Without pictures, return the lines from the one containing "Screen dimensions: 1568x753" through the last line of the data below, exactly.

--*--

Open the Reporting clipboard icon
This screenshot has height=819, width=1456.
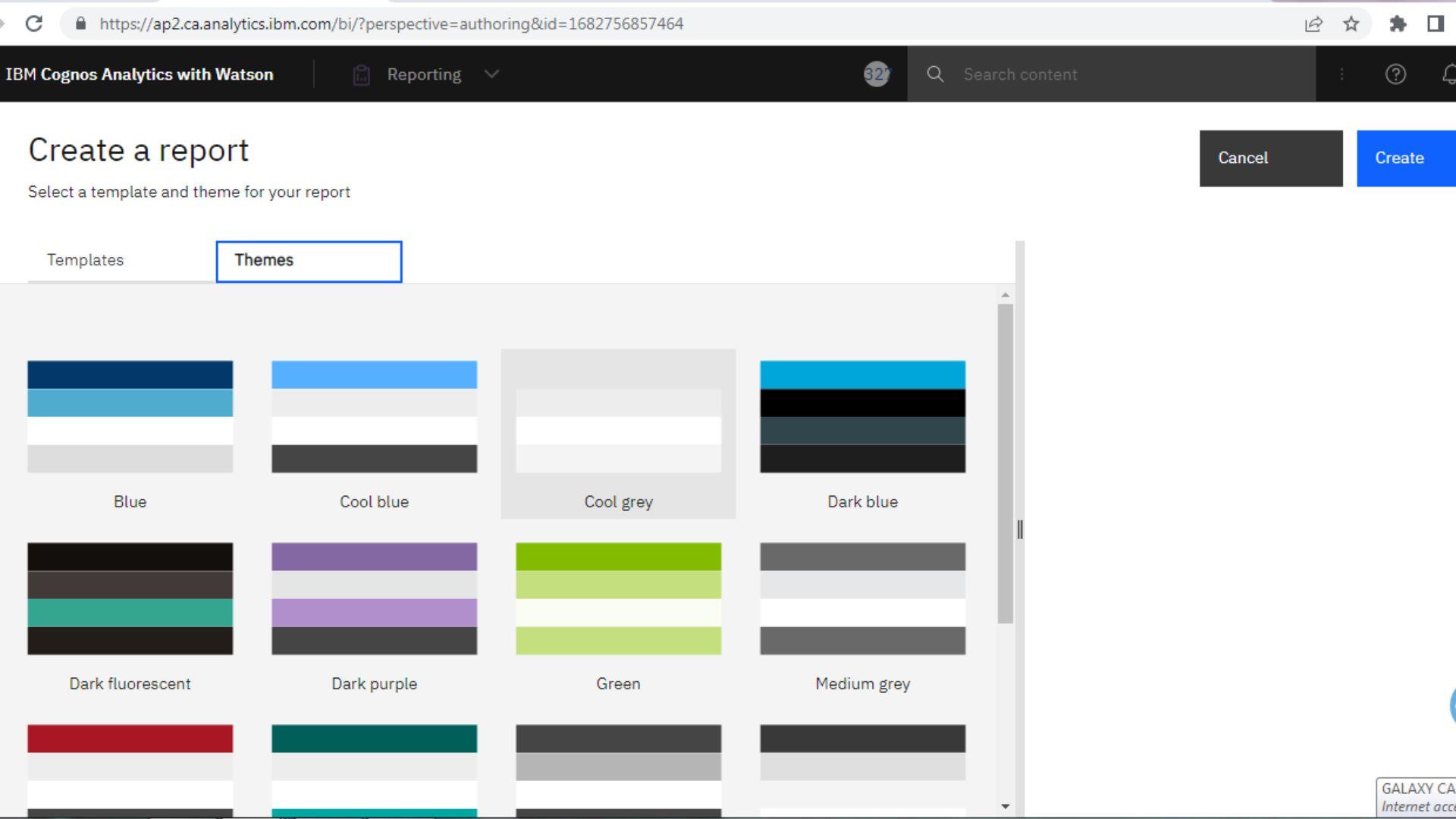coord(362,74)
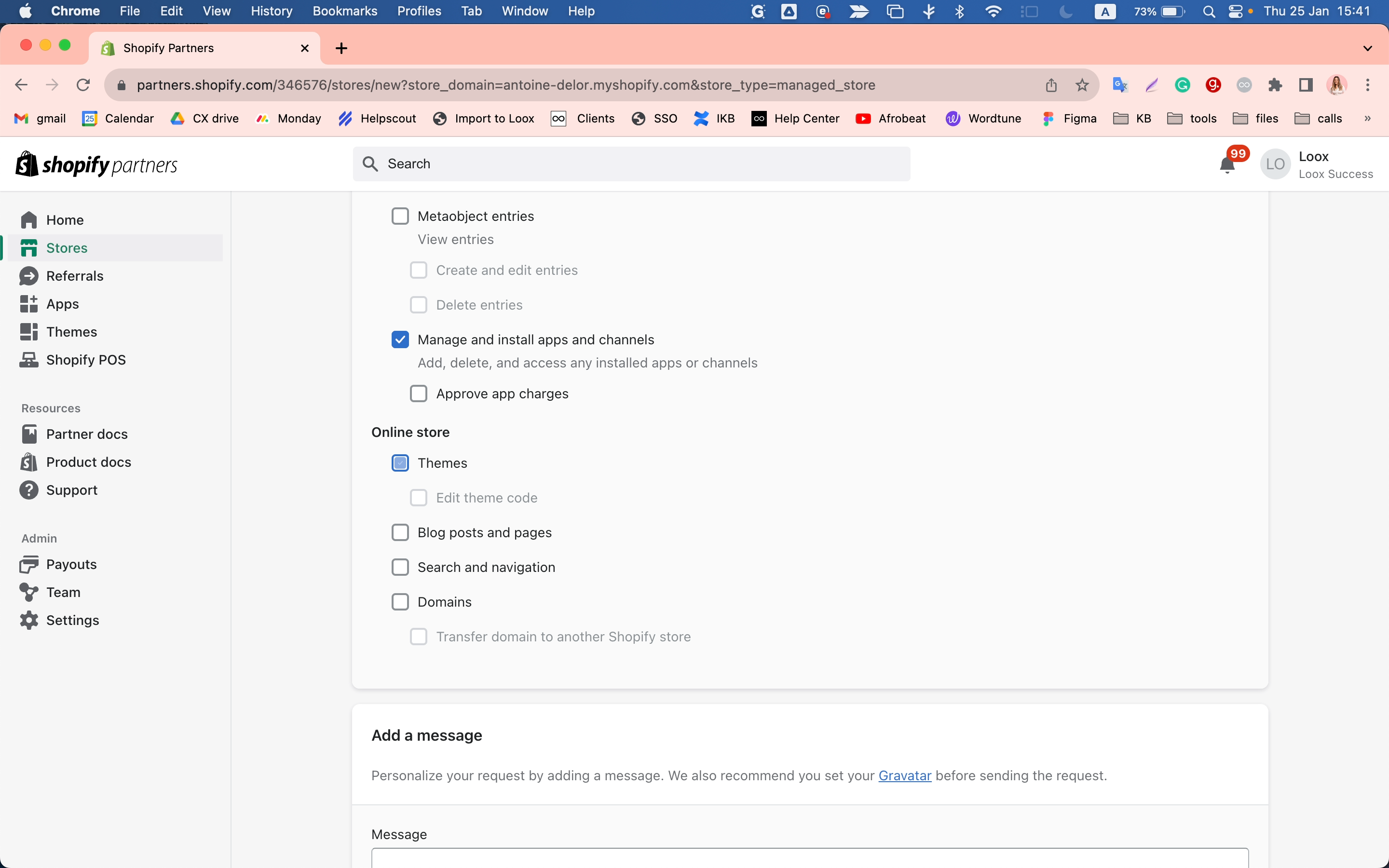Check Blog posts and pages permission
Screen dimensions: 1389x868
tap(400, 532)
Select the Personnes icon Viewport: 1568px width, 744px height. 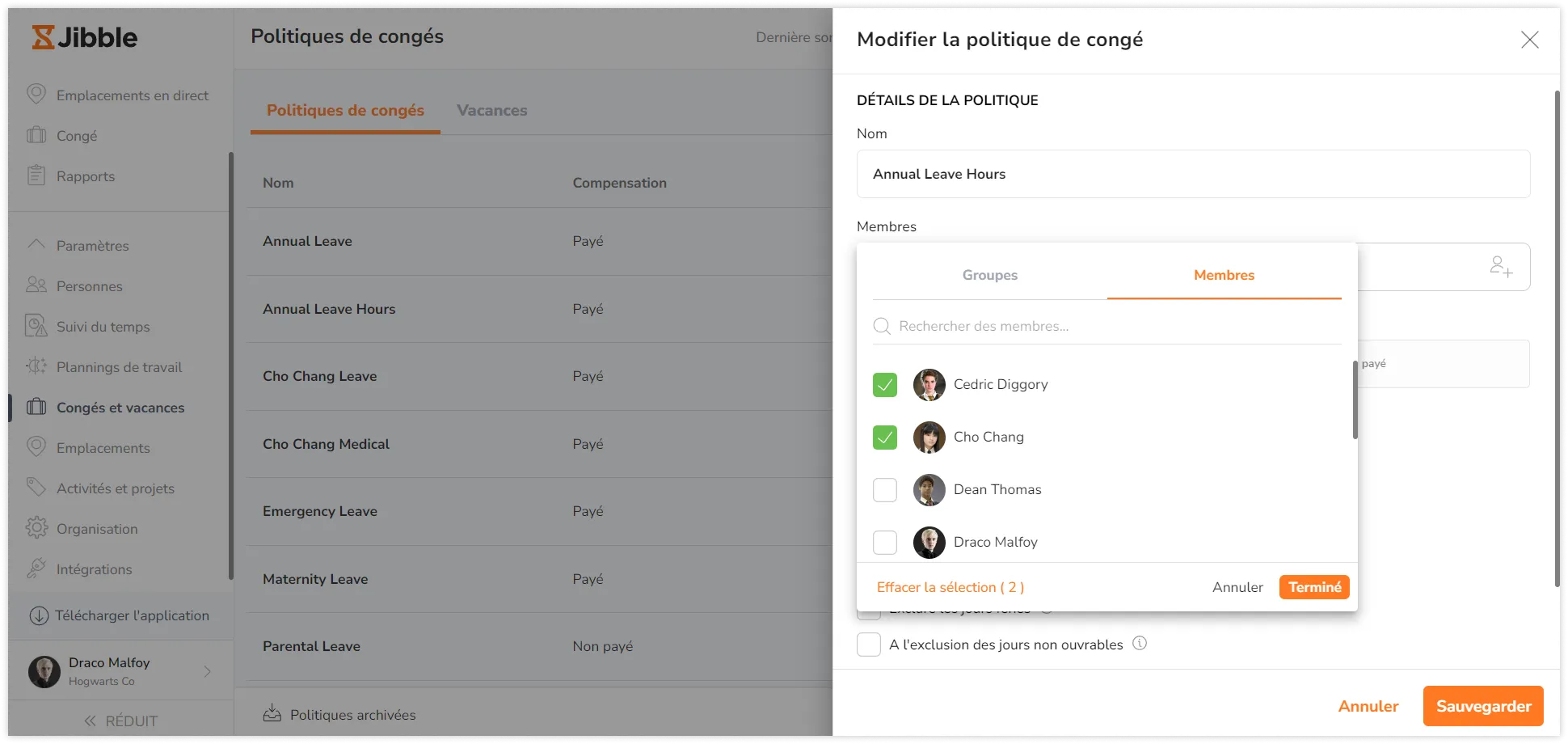click(36, 285)
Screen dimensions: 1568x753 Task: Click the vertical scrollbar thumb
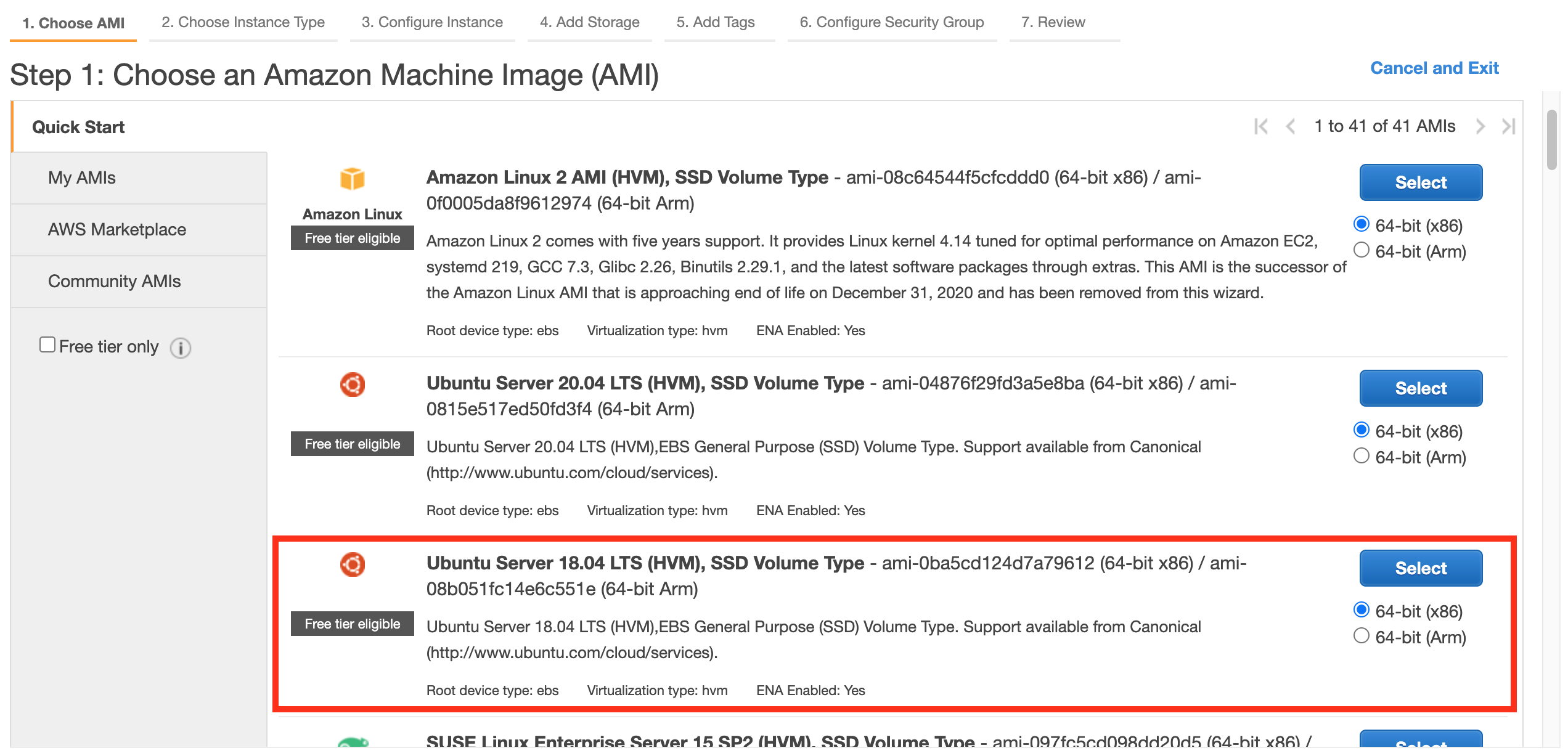(x=1551, y=139)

--*--

| Answer to the exercise |
Screen dimensions: 1568x753 Task: Click the vertical scrollbar thumb
(x=1551, y=139)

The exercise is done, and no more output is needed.